Wednesday, August 31, 2016

A.W. Perkins



Fred Liljegren and Delmer Schmidt placing a Veteran’s Star at AW Perkins’ grave.

On a small hill north of Parkers Prairie, on the property of Demer Schmidt, is a solitary government issue limestone grave marker. There lies the body of A.W. Perkins, who fought for the Union for the entirety of the Civil War. This past week The Parkers Prairie History Club, along with Mr. Schmidt, placed a Veteran’s Star at this site to honor Mr. Perkin’s service.


According to the Otter Tail County Historical Society, Perkins was 17 years old when he enlisted in October of 1861. Joining him at Fort Snelling were his father and two brothers. They served in the 4th Minnesota Infantry Company D, and their first stop was Fort Abercrombie in North Dakota. Their job was essentially to keep peace on the frontier between Native Americans and settlers. Needless to say, this is assignment was not what many of the men who signed up wanted. In March of 1862 the Company was sent to St. Louis.

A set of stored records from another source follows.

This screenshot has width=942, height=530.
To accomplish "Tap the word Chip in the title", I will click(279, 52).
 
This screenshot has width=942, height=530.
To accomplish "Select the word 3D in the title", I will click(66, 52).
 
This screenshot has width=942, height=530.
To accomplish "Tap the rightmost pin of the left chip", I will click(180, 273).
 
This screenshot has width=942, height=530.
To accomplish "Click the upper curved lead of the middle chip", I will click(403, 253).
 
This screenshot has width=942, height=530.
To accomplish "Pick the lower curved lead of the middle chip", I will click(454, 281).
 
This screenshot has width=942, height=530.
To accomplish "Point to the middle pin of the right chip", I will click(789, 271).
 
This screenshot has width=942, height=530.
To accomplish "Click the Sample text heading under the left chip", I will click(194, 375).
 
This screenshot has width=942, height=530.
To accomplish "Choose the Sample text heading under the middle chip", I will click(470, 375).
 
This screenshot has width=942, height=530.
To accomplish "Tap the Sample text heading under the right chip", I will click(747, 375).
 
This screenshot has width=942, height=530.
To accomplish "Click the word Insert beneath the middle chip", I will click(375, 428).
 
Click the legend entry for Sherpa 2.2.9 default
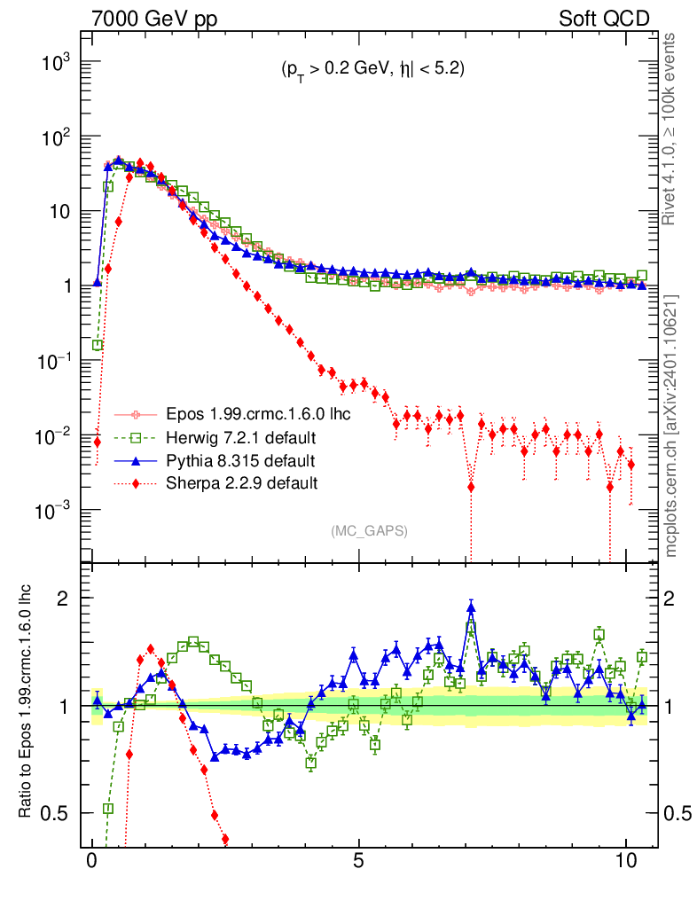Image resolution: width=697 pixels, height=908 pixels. click(x=242, y=483)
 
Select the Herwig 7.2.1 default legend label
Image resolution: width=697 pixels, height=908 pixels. click(x=241, y=438)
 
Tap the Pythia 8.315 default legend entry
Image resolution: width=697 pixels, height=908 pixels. click(x=240, y=461)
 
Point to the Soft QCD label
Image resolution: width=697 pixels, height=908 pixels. click(x=603, y=19)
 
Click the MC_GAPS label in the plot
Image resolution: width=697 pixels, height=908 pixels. click(x=369, y=530)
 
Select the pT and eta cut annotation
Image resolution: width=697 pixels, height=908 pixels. click(x=369, y=69)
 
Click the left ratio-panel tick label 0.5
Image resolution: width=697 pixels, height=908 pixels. click(x=59, y=813)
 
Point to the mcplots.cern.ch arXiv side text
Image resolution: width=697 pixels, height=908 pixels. click(x=671, y=426)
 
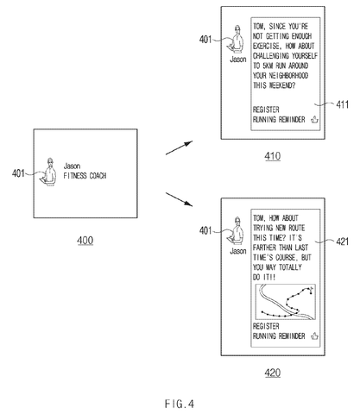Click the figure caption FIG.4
tap(180, 404)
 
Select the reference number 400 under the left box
tap(85, 241)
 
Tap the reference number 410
tap(273, 156)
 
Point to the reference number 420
tap(273, 373)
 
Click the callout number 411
tap(343, 104)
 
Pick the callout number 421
tap(343, 242)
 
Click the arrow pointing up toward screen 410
tap(179, 147)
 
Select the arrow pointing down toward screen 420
tap(179, 199)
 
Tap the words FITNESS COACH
tap(85, 176)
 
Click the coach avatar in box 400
tap(48, 172)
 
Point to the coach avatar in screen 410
tap(236, 39)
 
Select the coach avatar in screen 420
tap(236, 231)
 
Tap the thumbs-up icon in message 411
tap(315, 119)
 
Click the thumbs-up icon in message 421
tap(315, 336)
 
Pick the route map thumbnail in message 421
tap(286, 302)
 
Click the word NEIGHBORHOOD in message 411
tap(288, 76)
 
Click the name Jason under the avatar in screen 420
tap(238, 251)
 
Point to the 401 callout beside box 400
tap(18, 173)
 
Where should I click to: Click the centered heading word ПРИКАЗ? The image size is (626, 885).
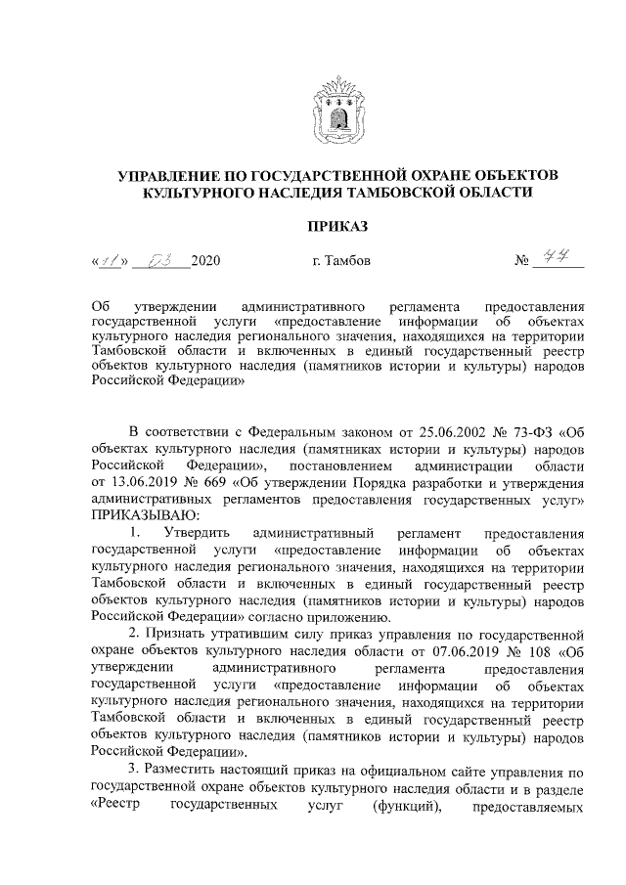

The adventure that many of the enlistees sought came quickly at this point. After participating in the Battle of Corinth, a fight that came down to hand to hand combat before a Confederate retreat, The Siege of Vicksburg followed. This was another crucial Union victory orchestrated by Ulysses S. Grant. It was brutal, forcing the Confederate soldiers and civilians of the town to be reduced to eating dogs, cats, and rats. This was the last Confederate hold of the Mississippi River and ended at the same time as the Battle of Gettysburg, providing the Union two major victories.
Perkins then took part in William Tecumseh Sherman’s March to the Sea, destroying everything along the way and crippling the South.


While the Historical Society was unable to find a cause of death, it is known that Perkins moved to Elmo Township to be with his parents and a younger brother, Abe Lincoln Perkins, who is buried on the same hill without a marker. This area was the frontier at the time, and death records were not always kept consistently. Gravestones were also not easy to get or afford during this time. However, Andrew Wattson Perkins was issued his marker for his service to the country.

Special thanks to Missy Hermes of the Otter Tail County Historical Society for researching A.W. Perkins and Delmer Schmidt  for allowing us access to his property and for joining us in honoring Perkins with his Veteran’s Star.